Dès lors, un accent particulier est mis sur la construction de l’habitat. Ainsi, des efforts ont-ils été faits par l’État en construisant 6000 logements chaque année depuis 2010 à Abidjan avec l’aide de partenaires parapublics et privés selon le ministère de l’Urbanisation et de la Construction de l’Habitat. Cette politique de promotion immobilière n’est pas sans conséquence sur l’assiette foncière d’Abidjan. Elle a modifié la carte foncière, engendrant ainsi une extension rapide de son espace et la prolifération des quartiers périphériques.
Au moment où sa population double, l’assiette foncière décuple
Ainsi, au moment où sa population double, l’assiette foncière décuple.
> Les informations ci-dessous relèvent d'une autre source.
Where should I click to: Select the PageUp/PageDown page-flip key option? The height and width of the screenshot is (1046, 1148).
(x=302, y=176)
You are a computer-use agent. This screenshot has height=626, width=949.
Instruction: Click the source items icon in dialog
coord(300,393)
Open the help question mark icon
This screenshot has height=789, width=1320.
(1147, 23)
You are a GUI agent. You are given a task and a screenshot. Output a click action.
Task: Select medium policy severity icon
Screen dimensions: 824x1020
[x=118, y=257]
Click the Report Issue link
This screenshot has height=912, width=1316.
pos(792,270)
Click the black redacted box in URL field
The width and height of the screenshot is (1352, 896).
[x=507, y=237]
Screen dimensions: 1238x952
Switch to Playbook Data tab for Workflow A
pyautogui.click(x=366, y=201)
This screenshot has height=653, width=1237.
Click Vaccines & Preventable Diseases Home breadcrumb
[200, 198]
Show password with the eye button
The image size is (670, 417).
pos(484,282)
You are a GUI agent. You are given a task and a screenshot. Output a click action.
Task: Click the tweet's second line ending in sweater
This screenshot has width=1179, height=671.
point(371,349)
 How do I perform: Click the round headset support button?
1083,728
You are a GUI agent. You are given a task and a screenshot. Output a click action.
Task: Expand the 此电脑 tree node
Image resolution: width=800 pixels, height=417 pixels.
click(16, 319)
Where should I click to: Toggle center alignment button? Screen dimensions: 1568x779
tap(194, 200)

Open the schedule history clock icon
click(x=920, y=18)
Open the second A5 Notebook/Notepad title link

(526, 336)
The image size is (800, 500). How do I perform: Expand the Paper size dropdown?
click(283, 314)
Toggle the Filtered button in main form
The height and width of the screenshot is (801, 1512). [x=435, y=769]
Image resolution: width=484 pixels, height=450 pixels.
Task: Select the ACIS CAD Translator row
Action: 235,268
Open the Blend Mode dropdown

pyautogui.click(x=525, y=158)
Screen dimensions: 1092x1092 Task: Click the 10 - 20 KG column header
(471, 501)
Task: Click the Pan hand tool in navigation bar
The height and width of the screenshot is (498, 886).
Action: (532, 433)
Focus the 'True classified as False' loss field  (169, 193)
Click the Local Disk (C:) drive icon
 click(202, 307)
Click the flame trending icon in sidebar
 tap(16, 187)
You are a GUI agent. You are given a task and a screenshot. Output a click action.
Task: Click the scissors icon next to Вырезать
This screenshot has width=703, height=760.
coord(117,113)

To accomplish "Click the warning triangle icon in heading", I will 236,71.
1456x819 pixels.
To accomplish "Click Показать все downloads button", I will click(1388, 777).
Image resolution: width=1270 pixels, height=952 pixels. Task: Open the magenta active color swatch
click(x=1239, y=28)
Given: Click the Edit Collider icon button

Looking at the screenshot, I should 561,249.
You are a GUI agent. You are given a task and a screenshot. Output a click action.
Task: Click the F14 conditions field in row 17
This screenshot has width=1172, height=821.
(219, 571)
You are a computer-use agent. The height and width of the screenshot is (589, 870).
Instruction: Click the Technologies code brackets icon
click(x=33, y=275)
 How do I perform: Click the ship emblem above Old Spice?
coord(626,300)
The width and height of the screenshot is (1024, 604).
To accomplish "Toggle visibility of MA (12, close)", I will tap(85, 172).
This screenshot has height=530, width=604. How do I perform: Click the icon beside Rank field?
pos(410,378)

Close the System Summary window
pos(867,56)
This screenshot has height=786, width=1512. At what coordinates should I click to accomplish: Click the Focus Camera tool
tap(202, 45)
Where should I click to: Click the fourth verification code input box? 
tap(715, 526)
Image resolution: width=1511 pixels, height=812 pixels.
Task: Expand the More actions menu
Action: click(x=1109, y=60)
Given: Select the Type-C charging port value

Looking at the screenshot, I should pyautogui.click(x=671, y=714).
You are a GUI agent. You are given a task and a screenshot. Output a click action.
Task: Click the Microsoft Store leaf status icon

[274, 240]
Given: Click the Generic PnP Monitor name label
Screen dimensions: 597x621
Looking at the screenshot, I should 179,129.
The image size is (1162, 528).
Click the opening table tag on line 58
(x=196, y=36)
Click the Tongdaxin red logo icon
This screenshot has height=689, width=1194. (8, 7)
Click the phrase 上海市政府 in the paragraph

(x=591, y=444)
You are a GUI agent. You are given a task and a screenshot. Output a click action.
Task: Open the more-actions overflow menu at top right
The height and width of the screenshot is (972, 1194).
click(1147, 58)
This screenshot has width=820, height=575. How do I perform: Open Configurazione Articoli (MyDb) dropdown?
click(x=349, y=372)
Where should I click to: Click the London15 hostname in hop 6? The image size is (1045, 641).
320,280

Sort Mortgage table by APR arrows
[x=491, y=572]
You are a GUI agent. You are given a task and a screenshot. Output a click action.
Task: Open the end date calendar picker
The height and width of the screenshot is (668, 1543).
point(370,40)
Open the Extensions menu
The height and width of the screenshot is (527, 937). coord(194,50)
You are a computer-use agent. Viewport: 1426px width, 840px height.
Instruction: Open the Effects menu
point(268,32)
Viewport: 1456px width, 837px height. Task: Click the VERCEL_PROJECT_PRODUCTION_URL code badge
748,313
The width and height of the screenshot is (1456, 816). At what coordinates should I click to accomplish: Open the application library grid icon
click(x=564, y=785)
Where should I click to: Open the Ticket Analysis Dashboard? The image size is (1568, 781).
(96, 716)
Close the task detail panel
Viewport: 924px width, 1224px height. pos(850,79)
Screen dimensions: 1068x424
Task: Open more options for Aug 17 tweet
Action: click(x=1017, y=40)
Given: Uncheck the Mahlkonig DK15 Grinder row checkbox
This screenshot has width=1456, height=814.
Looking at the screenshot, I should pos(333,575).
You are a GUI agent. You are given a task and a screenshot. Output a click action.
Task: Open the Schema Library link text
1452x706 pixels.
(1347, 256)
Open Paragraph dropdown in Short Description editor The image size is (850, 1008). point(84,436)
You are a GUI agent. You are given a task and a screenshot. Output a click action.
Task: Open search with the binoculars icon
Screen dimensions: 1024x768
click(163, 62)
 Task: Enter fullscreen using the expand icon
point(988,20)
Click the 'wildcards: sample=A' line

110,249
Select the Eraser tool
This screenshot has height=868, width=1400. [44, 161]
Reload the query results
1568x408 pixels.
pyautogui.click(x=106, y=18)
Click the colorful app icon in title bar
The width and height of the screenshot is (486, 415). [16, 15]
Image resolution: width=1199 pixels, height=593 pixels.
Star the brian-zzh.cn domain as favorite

La politique immobilière a certes permis à plusieurs ménages d’avoir un logis, cependant l’accent n’a pas été porté sur les réserves foncières utiles aux futures édifications infrastructurelles commerciales au point que la plupart de ces nouveaux quartiers sont déficitaires en édifices commerciaux. Actuellement, les servitudes publiques sont devenues des lieux du commerce informel sous le regard impuissant de l’État dans sa mission régalienne de contrôleur du fait de son laxisme exacerbé lors de la constructions des lotissements fonciers urbains dans un contexte de crise politico-économique, vers la fin de 1993.